When more than 0.1% yttrium is added, the value of relative elongation for the studied compositions drops sharply, down to 2%. This may be a consequence of the presence of pores in the structure of the samples, as well as undissolved particles. To confirm this, a fracture of the sample with the highest yttrium content was studied. A fractography of the Inconel 718 + 2% Y sample is shown in Figure 5.

On the fracture, Yttrium particles (lighter in the BSE image) are clearly visible, not completely dissolved during the selective laser melting process. They could be the centers of crack initiation due to the lower strength properties and cause a decrease in relative elongation at concentrations more than 0.1%Y. The fractography of the rest area revealed an extensive dimple morphology characteristic of a ductile fracture of Inconel 718 superalloy.

Thus, as it shown in Table 2 and Table 3 that it is possible to increase the yield strength and hardness of the alloy with the addition of yttrium. However, in the case of the complete dissolution of the particles, the results may differ. Based on this, further research will be carried out using a finer powder, which will possibly have time to dissolve in the selective laser melting process. However, the large surface area of the small particles and the corresponding higher possible content of yttrium oxide must be taken into account. In addition, it is necessary to optimize the values of technological parameters to reduce porosity, as well as the more complete dissolution of particles. In addition, further research will focus on testing the material at elevated temperatures, including long-term strength and fatigue, to fully understand the effect of adding yttrium on the performance of modified Inconel 718 alloy fabricated by selective laser melting.

4. Conclusions

In this work, the influence of the rare earth metal yttrium added to the high-temperature nickel alloy Inconel 718 by in situ synthesis in the process of selective laser melting was considered.
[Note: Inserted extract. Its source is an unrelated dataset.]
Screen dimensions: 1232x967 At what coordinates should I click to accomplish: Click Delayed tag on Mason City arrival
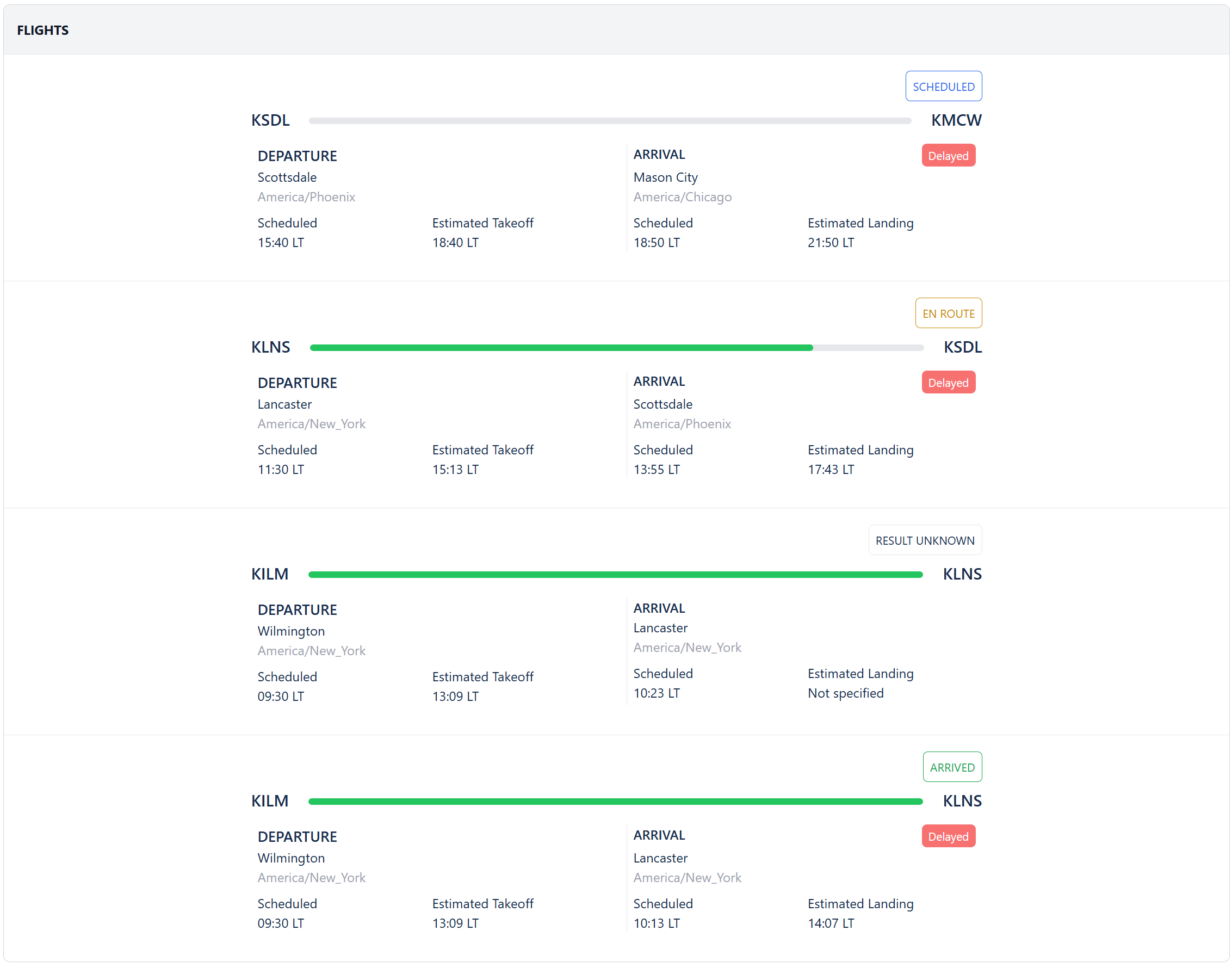click(948, 156)
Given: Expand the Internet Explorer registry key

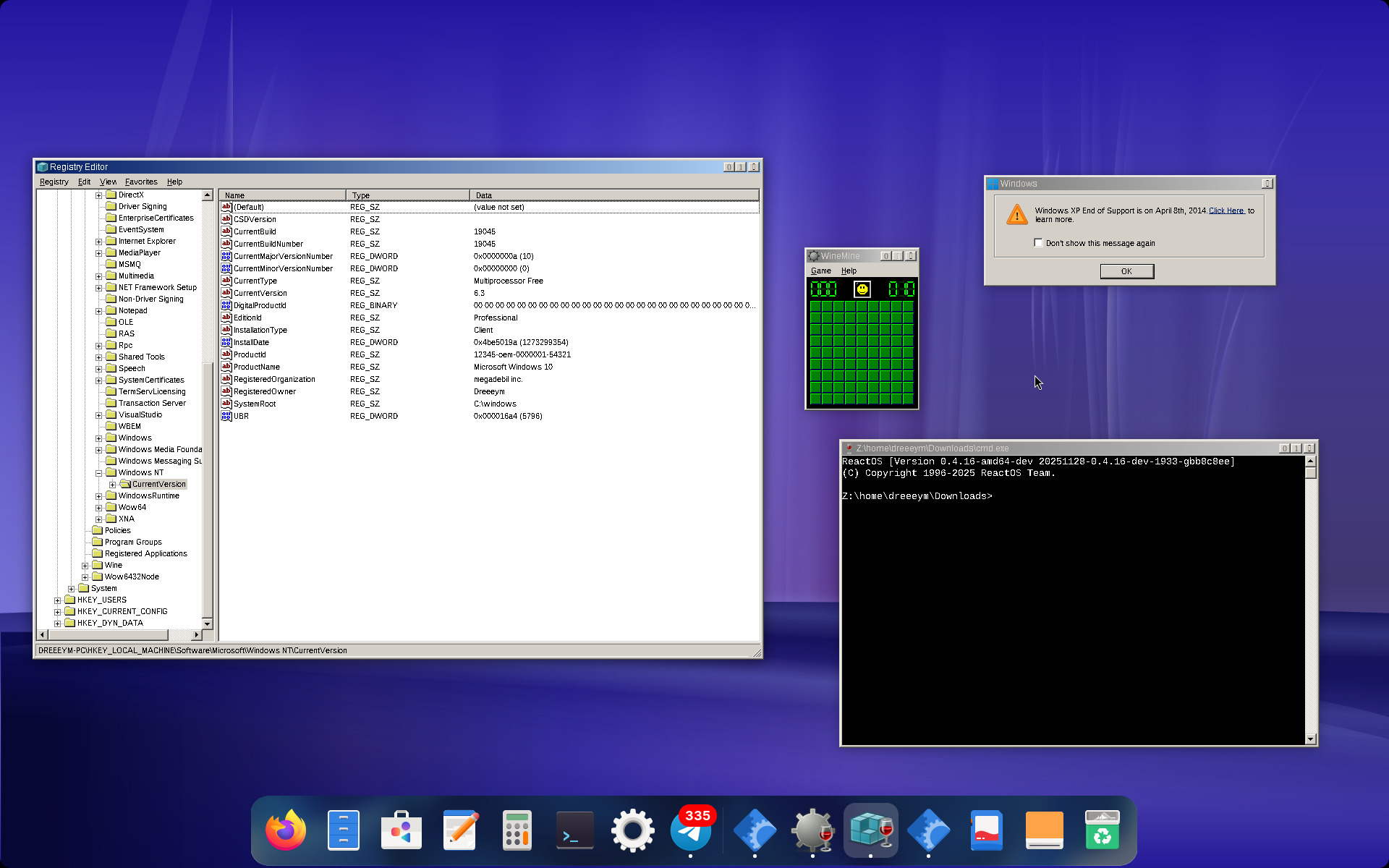Looking at the screenshot, I should point(99,242).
• It was found that when using the same parameter sets of selective laser melting leads to increasing porosity in accordance with the yttrium content. Double laser processing allows to reduce the overall porosity and increase the absolute density of the samples.
• Undissolved yttrium particles were found in all samples. Double laser processing did not lead to the complete disappearance of all undissolved particles. Heat treatment also did not contribute to their full dissolution.
• Values of the hardness of samples are raised in accordance with the yttrium content, which is due to the increasing fraction of the γ″ phase.
• With an increase in the content of yttrium from 0 to 0.1%, the yield strength and tensile strength decrease, but the relative elongation increases. With a further increase in the yttrium content, there is a sharp decrease in the relative elongation and an increase in the yield strength.